Recorded data:
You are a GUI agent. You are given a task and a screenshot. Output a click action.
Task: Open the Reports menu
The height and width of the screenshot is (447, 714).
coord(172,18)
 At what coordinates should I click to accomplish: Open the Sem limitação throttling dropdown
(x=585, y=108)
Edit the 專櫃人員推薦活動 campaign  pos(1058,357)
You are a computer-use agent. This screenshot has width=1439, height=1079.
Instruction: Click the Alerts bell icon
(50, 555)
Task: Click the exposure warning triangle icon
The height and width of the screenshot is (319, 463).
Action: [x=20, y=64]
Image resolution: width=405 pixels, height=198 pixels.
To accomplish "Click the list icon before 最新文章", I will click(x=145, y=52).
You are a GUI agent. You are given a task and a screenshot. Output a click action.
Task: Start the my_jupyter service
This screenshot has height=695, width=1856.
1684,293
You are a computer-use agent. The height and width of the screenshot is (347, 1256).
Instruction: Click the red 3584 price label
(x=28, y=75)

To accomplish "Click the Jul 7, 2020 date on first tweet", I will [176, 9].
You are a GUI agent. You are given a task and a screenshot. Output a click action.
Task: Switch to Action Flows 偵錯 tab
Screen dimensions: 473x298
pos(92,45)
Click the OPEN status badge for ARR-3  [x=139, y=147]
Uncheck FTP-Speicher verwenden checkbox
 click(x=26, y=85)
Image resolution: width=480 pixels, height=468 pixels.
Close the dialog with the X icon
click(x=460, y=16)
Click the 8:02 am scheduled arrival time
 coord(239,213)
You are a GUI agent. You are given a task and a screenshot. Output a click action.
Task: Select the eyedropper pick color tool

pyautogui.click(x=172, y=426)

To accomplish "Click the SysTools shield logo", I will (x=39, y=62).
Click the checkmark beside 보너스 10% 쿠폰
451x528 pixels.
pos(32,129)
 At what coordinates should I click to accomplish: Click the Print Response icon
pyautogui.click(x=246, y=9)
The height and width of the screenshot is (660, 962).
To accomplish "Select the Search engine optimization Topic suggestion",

Problem requirements: Your reply needs to reproduce all of the listing exactly.

Written response:
You are a GUI agent. You are given a task and a screenshot. Output a click action.
Task: Open the Reports menu
The height and width of the screenshot is (447, 714).
coord(172,18)
 At what coordinates should I click to accomplish: Open the Sem limitação throttling dropdown
(x=585, y=108)
Edit the 專櫃人員推薦活動 campaign  pos(1058,357)
You are a computer-use agent. This screenshot has width=1439, height=1079.
Instruction: Click the Alerts bell icon
(50, 555)
Task: Click the exposure warning triangle icon
The height and width of the screenshot is (319, 463).
Action: [x=20, y=64]
Image resolution: width=405 pixels, height=198 pixels.
To accomplish "Click the list icon before 最新文章", I will click(x=145, y=52).
You are a GUI agent. You are given a task and a screenshot. Output a click action.
Task: Start the my_jupyter service
This screenshot has height=695, width=1856.
1684,293
You are a computer-use agent. The height and width of the screenshot is (347, 1256).
Instruction: Click the red 3584 price label
(x=28, y=75)

To accomplish "Click the Jul 7, 2020 date on first tweet", I will [176, 9].
You are a GUI agent. You are given a task and a screenshot. Output a click action.
Task: Switch to Action Flows 偵錯 tab
Screen dimensions: 473x298
pos(92,45)
Click the OPEN status badge for ARR-3  [x=139, y=147]
Uncheck FTP-Speicher verwenden checkbox
 click(x=26, y=85)
Image resolution: width=480 pixels, height=468 pixels.
Close the dialog with the X icon
click(x=460, y=16)
Click the 8:02 am scheduled arrival time
 coord(239,213)
You are a GUI agent. You are given a task and a screenshot. Output a click action.
Task: Select the eyedropper pick color tool

pyautogui.click(x=172, y=426)

To accomplish "Click the SysTools shield logo", I will (x=39, y=62).
Click the checkmark beside 보너스 10% 쿠폰
451x528 pixels.
pos(32,129)
 At what coordinates should I click to accomplish: Click the Print Response icon
pyautogui.click(x=246, y=9)
The height and width of the screenshot is (660, 962).
To accomplish "Select the Search engine optimization Topic suggestion",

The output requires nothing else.